I actually meant to originally discuss whether things should be done in high level of detail and be very difficult and not cover as much, or be lighter, more abstracted and cover more topics, just not as in depth.

In terms of what I wanted to discuss think depth first search vs breadth first search, that was my original question, but I guess I wasn't clear enough and we diverged into this other topic.

Author:  randint [ Fri Jan 20, 2012 5:57 pm ]
Post subject:  Ide

Well, using an IDE is far easier than command line, you see, why did programmers build GUI? Why do we have libraries to help us to get input and output? Why do I care about how exactly it is done in the background? I do not want to waste my time on doing these things, as it is completely useless whatsoever. I'm a Java programmer, and I use a lot of those classes to make GUIs, such as JFrame and ActionListener, yet I create my own classes, but all this is done in an IDE, it is called Eclipse for Java EE Programmers.

Author:  Tony [ Fri Jan 20, 2012 6:17 pm ]
Post subject:  Re: Ide

randint @ Fri Jan 20, 2012 5:57 pm wrote:
Why do I care about how exactly it is done in the background? I do not want to waste my time on doing these things, as it is completely useless whatsoever.

The next obvious step is to become a manager, so that you don't have to write any code at all. You wouldn't need to care how exactly other developers actually make things work.
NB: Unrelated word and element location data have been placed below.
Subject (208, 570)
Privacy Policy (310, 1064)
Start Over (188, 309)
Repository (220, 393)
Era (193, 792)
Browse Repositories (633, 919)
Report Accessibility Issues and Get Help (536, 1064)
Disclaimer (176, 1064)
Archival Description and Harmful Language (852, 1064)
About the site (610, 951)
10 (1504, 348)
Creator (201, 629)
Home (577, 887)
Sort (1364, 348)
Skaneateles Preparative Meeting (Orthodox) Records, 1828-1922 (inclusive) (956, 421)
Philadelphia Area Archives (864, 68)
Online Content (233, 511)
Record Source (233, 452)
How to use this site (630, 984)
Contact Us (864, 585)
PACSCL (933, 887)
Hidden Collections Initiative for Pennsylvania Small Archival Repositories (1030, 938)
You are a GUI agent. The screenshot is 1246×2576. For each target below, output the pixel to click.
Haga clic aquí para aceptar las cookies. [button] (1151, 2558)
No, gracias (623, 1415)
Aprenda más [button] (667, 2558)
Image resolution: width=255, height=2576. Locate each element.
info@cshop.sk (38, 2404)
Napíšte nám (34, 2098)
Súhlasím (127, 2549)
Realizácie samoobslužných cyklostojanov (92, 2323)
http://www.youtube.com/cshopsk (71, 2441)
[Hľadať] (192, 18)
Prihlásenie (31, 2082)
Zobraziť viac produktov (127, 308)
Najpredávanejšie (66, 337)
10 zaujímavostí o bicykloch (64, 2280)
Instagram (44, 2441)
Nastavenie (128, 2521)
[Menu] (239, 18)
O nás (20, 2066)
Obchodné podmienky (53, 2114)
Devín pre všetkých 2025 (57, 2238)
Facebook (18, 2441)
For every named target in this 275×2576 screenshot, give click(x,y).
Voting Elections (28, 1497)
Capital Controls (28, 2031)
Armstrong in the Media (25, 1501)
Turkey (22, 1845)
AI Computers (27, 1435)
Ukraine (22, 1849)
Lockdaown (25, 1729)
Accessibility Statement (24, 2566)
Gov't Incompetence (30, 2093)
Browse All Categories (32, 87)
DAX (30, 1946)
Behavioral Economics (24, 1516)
Author:  mirhagk [ Fri Jan 20, 2012 9:36 pm ]
Post subject:  RE:High Level vs Low Level in education

I mostly make console line programs, since I mostly make programs to help me out in different classes (like physics and data management. I hate calculating large amount of numbers by hand). Benefit of console programs is that they are much quicker to write out, so if the only user is someone who will know how to read it (namely, me), then console is perfect.